◆ **Exercise**: From the first line to the last, copy the material exactly.

Start of Records for this task

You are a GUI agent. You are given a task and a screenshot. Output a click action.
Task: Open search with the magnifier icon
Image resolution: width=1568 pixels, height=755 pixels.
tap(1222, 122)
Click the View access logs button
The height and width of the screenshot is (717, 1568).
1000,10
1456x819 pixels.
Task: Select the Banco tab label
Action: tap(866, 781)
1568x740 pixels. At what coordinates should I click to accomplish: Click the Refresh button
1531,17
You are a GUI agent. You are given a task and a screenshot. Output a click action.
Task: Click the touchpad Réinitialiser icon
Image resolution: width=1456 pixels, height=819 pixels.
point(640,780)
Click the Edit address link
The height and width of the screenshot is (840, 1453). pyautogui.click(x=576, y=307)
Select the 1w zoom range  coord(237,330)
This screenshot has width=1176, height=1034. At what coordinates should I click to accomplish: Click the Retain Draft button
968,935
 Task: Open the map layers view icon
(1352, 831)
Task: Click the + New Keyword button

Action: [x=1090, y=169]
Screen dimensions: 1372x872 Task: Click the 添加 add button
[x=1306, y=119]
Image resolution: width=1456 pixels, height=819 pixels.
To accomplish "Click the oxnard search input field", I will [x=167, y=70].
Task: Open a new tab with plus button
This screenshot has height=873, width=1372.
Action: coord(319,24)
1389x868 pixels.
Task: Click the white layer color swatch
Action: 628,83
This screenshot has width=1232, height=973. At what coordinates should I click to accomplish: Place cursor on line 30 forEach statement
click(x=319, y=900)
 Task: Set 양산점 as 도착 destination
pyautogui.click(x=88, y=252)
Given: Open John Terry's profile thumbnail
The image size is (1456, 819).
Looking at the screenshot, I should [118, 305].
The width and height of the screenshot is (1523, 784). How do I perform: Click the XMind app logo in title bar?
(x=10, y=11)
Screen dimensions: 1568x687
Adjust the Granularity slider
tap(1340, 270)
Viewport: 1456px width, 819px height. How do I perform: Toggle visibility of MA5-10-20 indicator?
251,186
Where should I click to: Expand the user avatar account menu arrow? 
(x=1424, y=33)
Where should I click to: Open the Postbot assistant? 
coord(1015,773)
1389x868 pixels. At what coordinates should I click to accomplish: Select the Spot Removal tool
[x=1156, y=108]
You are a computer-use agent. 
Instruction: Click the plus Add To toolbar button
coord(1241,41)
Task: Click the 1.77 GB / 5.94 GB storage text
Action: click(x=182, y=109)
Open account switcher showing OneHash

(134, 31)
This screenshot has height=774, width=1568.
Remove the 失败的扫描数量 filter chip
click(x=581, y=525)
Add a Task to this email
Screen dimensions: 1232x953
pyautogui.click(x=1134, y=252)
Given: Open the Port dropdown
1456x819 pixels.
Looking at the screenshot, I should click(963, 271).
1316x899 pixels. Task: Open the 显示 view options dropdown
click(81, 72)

End of Records for this task

◆ **Solution**:
You are a GUI agent. You are given a task and a screenshot. Output a click action.
Task: Open search with the magnifier icon
Image resolution: width=1568 pixels, height=755 pixels.
tap(1222, 122)
Click the View access logs button
The height and width of the screenshot is (717, 1568).
1000,10
1456x819 pixels.
Task: Select the Banco tab label
Action: tap(866, 781)
1568x740 pixels. At what coordinates should I click to accomplish: Click the Refresh button
1531,17
You are a GUI agent. You are given a task and a screenshot. Output a click action.
Task: Click the touchpad Réinitialiser icon
Image resolution: width=1456 pixels, height=819 pixels.
point(640,780)
Click the Edit address link
The height and width of the screenshot is (840, 1453). pyautogui.click(x=576, y=307)
Select the 1w zoom range  coord(237,330)
This screenshot has width=1176, height=1034. At what coordinates should I click to accomplish: Click the Retain Draft button
968,935
 Task: Open the map layers view icon
(1352, 831)
Task: Click the + New Keyword button

Action: [x=1090, y=169]
Screen dimensions: 1372x872 Task: Click the 添加 add button
[x=1306, y=119]
Image resolution: width=1456 pixels, height=819 pixels.
To accomplish "Click the oxnard search input field", I will [x=167, y=70].
Task: Open a new tab with plus button
This screenshot has height=873, width=1372.
Action: coord(319,24)
1389x868 pixels.
Task: Click the white layer color swatch
Action: 628,83
This screenshot has width=1232, height=973. At what coordinates should I click to accomplish: Place cursor on line 30 forEach statement
click(x=319, y=900)
 Task: Set 양산점 as 도착 destination
pyautogui.click(x=88, y=252)
Given: Open John Terry's profile thumbnail
The image size is (1456, 819).
Looking at the screenshot, I should [118, 305].
The width and height of the screenshot is (1523, 784). How do I perform: Click the XMind app logo in title bar?
(x=10, y=11)
Screen dimensions: 1568x687
Adjust the Granularity slider
tap(1340, 270)
Viewport: 1456px width, 819px height. How do I perform: Toggle visibility of MA5-10-20 indicator?
251,186
Where should I click to: Expand the user avatar account menu arrow? 
(x=1424, y=33)
Where should I click to: Open the Postbot assistant? 
coord(1015,773)
1389x868 pixels. At what coordinates should I click to accomplish: Select the Spot Removal tool
[x=1156, y=108]
You are a computer-use agent. 
Instruction: Click the plus Add To toolbar button
coord(1241,41)
Task: Click the 1.77 GB / 5.94 GB storage text
Action: click(x=182, y=109)
Open account switcher showing OneHash

(134, 31)
This screenshot has height=774, width=1568.
Remove the 失败的扫描数量 filter chip
click(x=581, y=525)
Add a Task to this email
Screen dimensions: 1232x953
pyautogui.click(x=1134, y=252)
Given: Open the Port dropdown
1456x819 pixels.
Looking at the screenshot, I should click(963, 271).
1316x899 pixels. Task: Open the 显示 view options dropdown
click(81, 72)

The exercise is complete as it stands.